It has now been a couple of weeks since Alberta Premier Jim Prentice floated the idea of a provincial sales tax in a speech to the Edmonton Economic Development Corporation (EEDC) luncheon (a trial balloon which Albertans soon overwhelmingly deflated, according to a somewhat-questionable poll on the issue).
However, there are clearly better options than another regressive tax for the premier to consider in the effort to bring in much-needed "new management" and more steady and predictable government revenues, which Alberta needs in order to provide stable funding for education, health care, infrastructure, roads, and social services of all sorts – essential public goods that we fund collectively.
The simple reality is that Alberta suffers from both the highest level of income inequality in Canada and the highest personal debt loads, and good social programs and fair taxation are the surest ways to make needed improvements in one of Canada’s wealthiest provinces.
The most recent oil-price-crash-fuelled Government of Alberta revenue crisis provides ample opportunity to evaluate our priorities and to determine the best way forward for the province. But one value is clear enough: more regressive taxation policies (“regressive taxation” meaning taxation rates that disproportionately apply to the taxable income of low and middle income earners), such as a provincial sales tax (PST) or harmonized sales tax (HST), new or increased “sin” taxes, or a return to health care premiums, is not what Alberta needs if we hope to lessen income inequality in the province.
For years, progressive researchers like the Parkland Institute and advocacy groups have demonstrated that Alberta does not have a spending problem, and that further austerity measures are therefore not needed. Even prior to the 1992-2006 Ralph Klein era that focused intensely on cuts to public services, one Progressive Conservative (PC) government after another had closely monitored government spending. As a consequence, the Alberta Government ranks in the low- to middle-range in terms of government per capita expenditures when compared to the other provinces. In terms of program expenses relative to GDP, Alberta spends the least on programs and services per capita due to the sheer size of the economy.
Alberta also has a massive infrastructure deficit dating back to the Klein-era cuts. As former finance minister Doug Horner noted last week during his resignation announcement, “There is no business person that I have talked to that is involved in a growing economy that would tell you we should do what we did in the ’90s, which was balance the budget by not building a school. It makes no sense.”
Successive Progressive Conservative governments have been reluctant to even discuss the revenue side of the budget that funds public goods, but there are some indications that newly elected Jim Prentice represents an exception to this rule, at least to date.
The Government of Alberta restructured the provincial income tax system beginning in 2000, eventually replacing graduated personal (PIT) and corporate income (CIT) tax regimes with a 10% flat provincial income tax rate for all but small business corporations, which pay a flat tax rate of just 3%.
From a government revenue perspective, the results speak for themselves.
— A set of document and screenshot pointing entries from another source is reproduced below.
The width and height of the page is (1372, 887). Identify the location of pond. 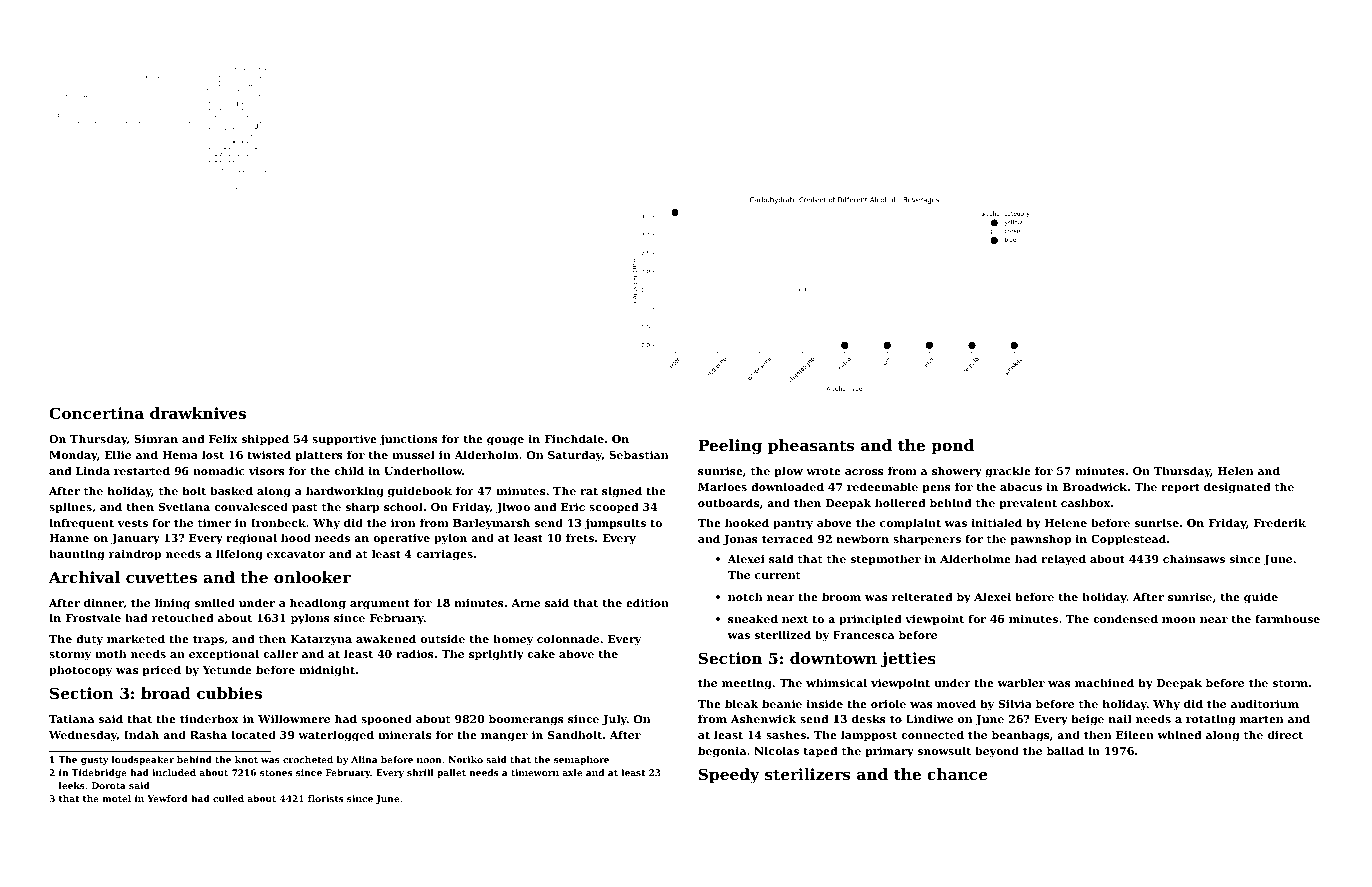
(952, 446).
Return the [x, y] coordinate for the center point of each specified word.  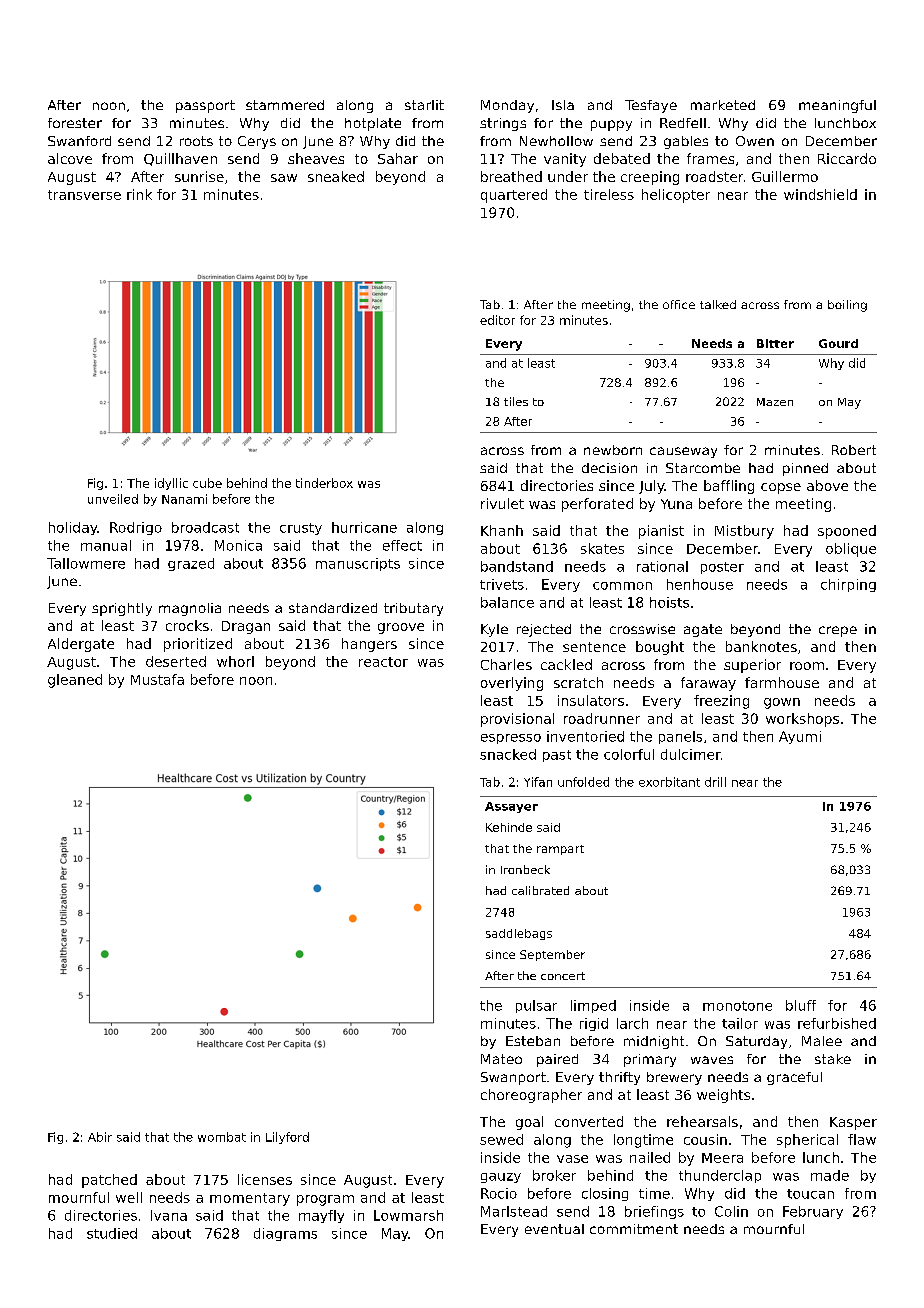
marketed [723, 105]
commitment [634, 1229]
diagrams [285, 1234]
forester [75, 123]
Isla [563, 105]
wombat [222, 1137]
Over the past 15 years, Alberta has shifted a greater tax share from high-income earners in the province to low- and middle-income earners (those who make up to $100,000 per year, roughly 95% of Albertans), while reducing it for those who can afford it most (those individuals who make over $100,000 annually and corporations with 50 or more employees).
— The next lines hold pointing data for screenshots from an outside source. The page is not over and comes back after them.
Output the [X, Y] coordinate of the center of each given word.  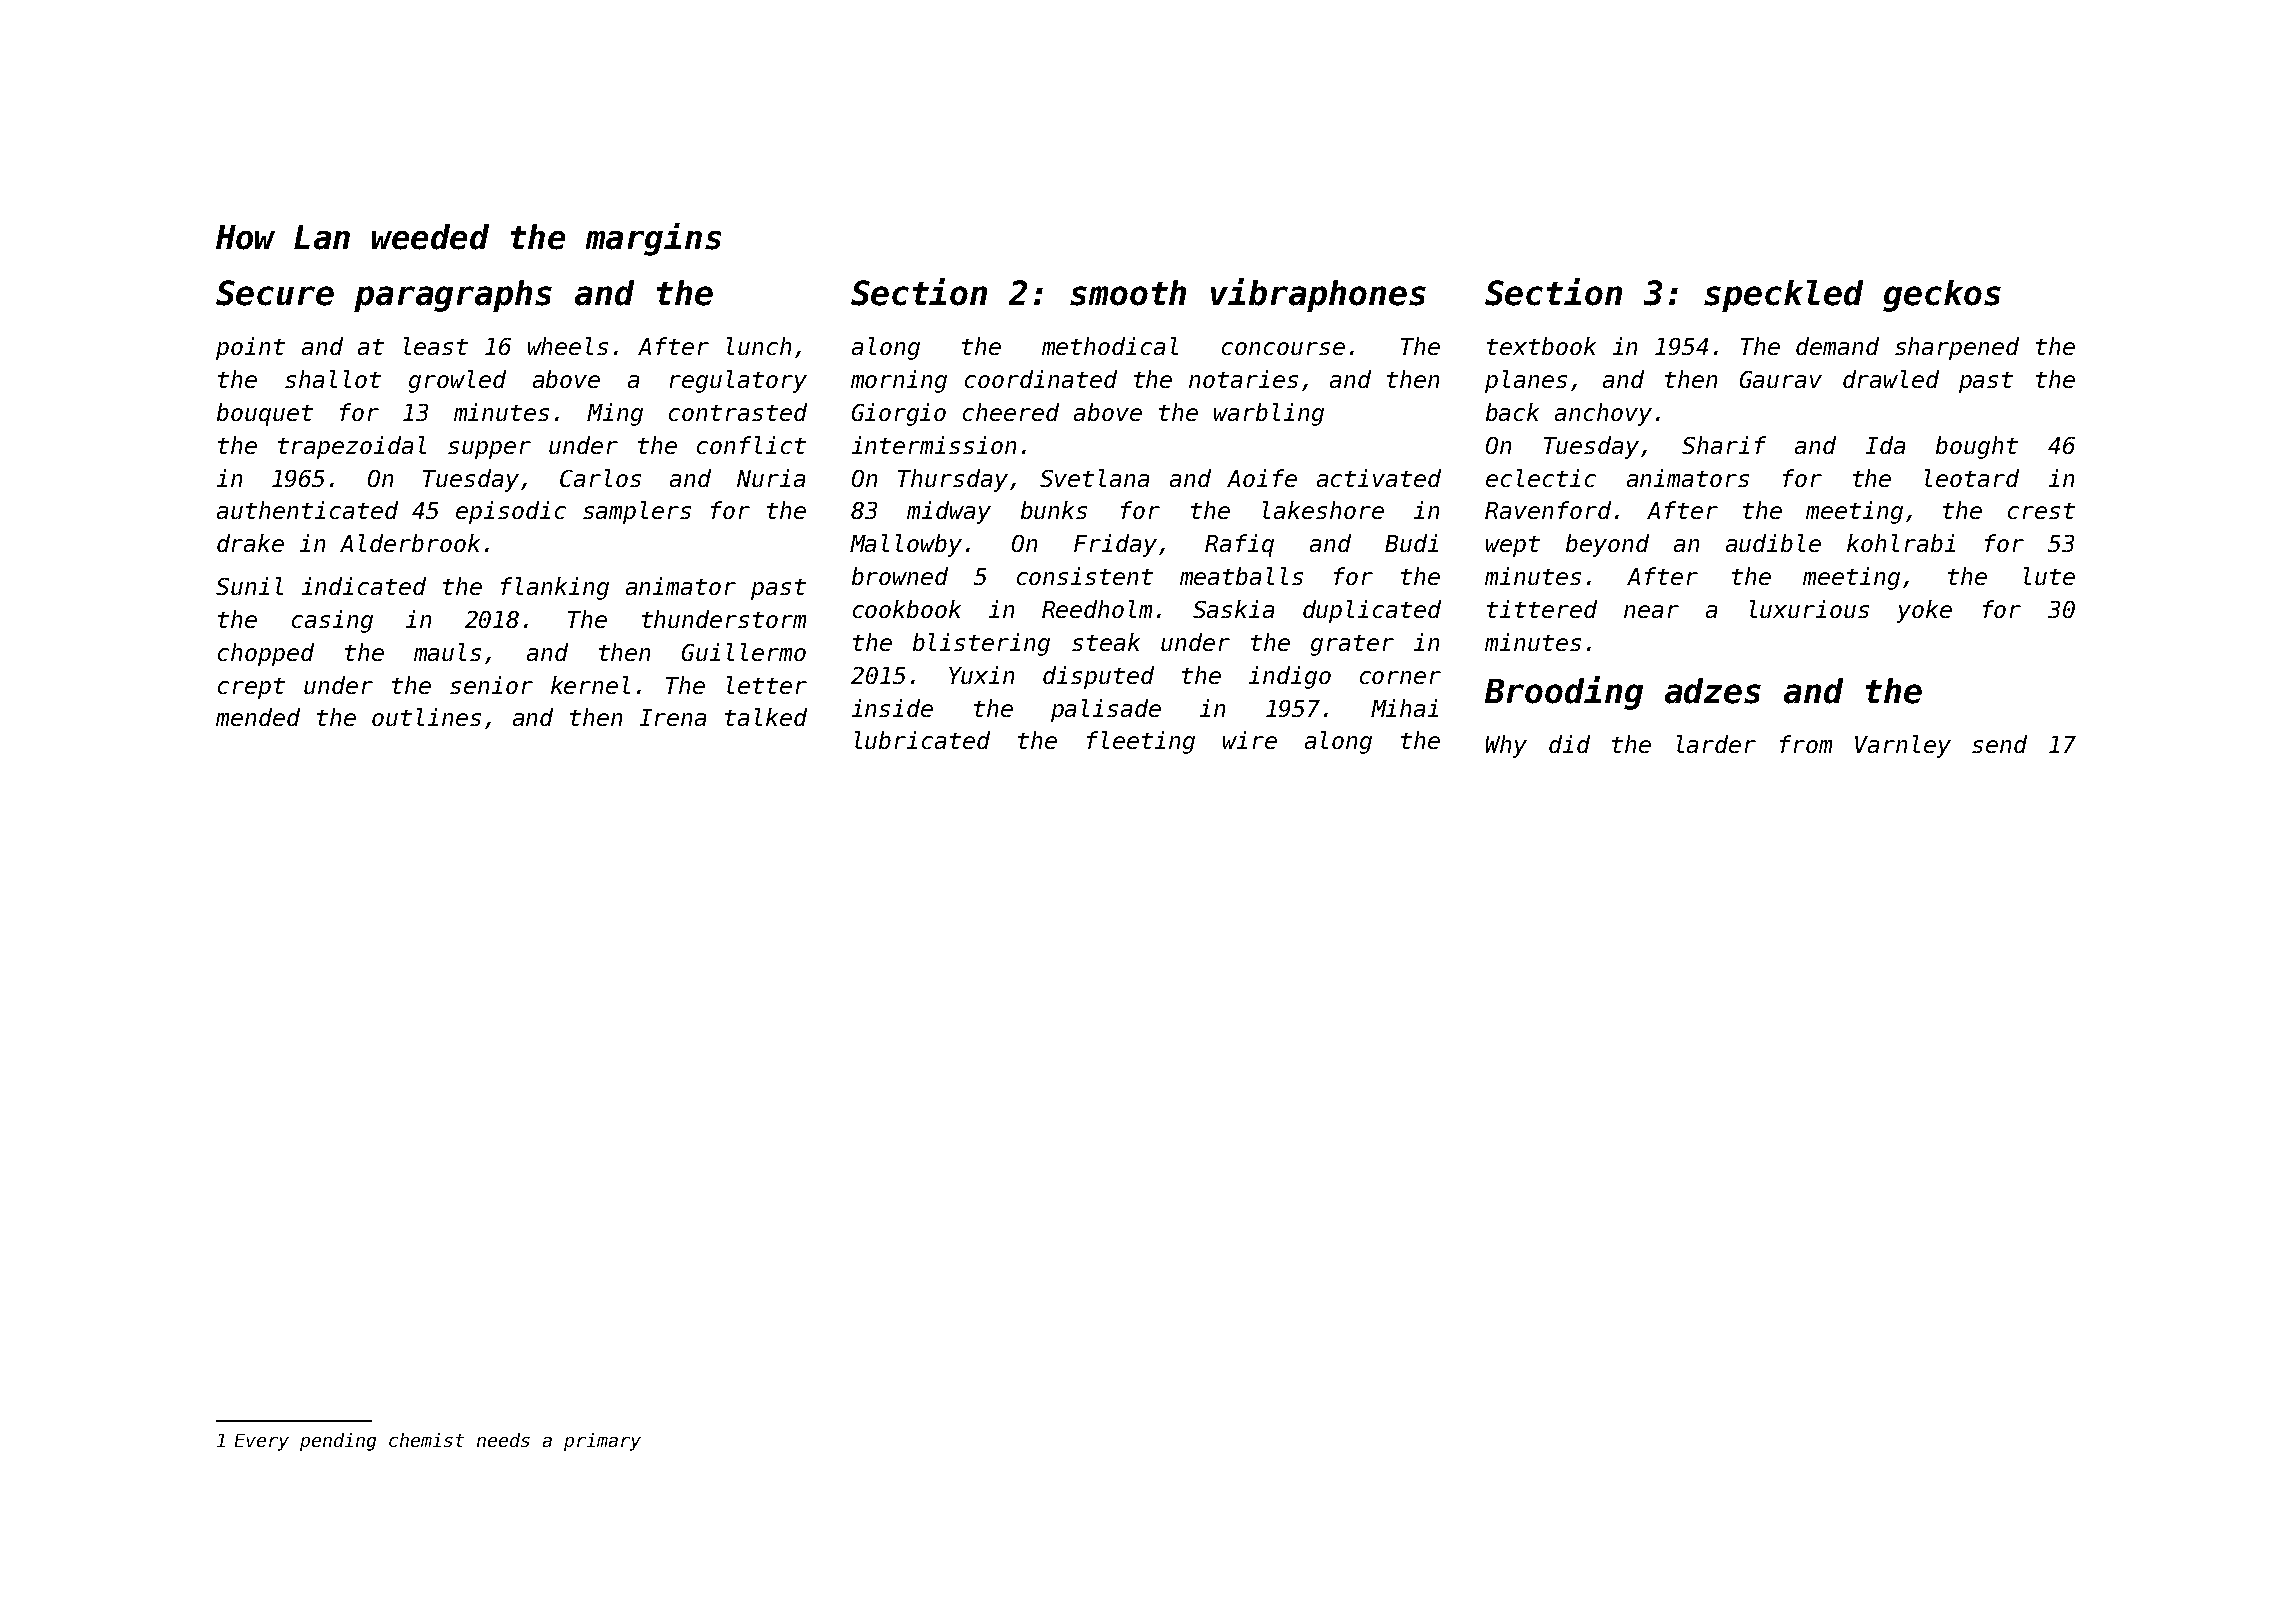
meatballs [1241, 576]
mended [258, 717]
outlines [426, 717]
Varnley [1903, 746]
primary [602, 1442]
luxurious [1809, 609]
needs [503, 1440]
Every [262, 1442]
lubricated [922, 740]
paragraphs [453, 296]
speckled [1783, 296]
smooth [1128, 293]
The government's move to cut the provincial corporate income tax (CIT) rate from 15.5% to 10%, reducing by around $30 billion since 2001 the amount of tax revenue paid to Alberta government coffers by national and international corporations. Alberta has the lowest corporate income tax rates in Canada (the national average is 12.6%) and, when compared to the other provinces, forgoes billions of dollars in potential revenue annually.
As such, without even getting into Alberta’s much-needed resource royalty reforms, Albertans suffer from a series of government-inflicted revenue wounds as a result of the "flat tax." If Premier Prentice truly wants to stop the bleeding, and demonstrate that he's truly interested in learning from past mistakes and in taking the province in a new direction, he should focus on implementing the following policy changes in the forthcoming budget:
- introduce a new multi-tax bracket system aimed to increase government revenues;
- enhance low-income supports through progressive income taxes;
- increase corporate tax rates for general business corporations with annual profits over $5 million;
- increase non-renewable resource royalty rates;
- use the Alberta Heritage Savings Trust Fund to collect and manage all non-renewable resource revenues (with only small amounts transferred annually into general revenues)
Tax cuts have for years been misleadingly sold as Alberta’s "tax advantage," despite the fact that the flat tax has not been advantageous for the majority of Albertans. The changes announced in 2000 have meant increased taxes for the working poor and middle class in the province, and have reduced the government revenues needed to support social programs that all Albertans, especially those with lower personal incomes, rely upon.
In the government's own words, "If Alberta had any other tax system, Albertans and Alberta businesses would pay at least $11 billion more in taxes each year." Even a portion of that $11 billion in forgone revenue would go a long way in dealing with Alberta's current financial woes.
It is time to reform the tax system to the benefit of all Albertans.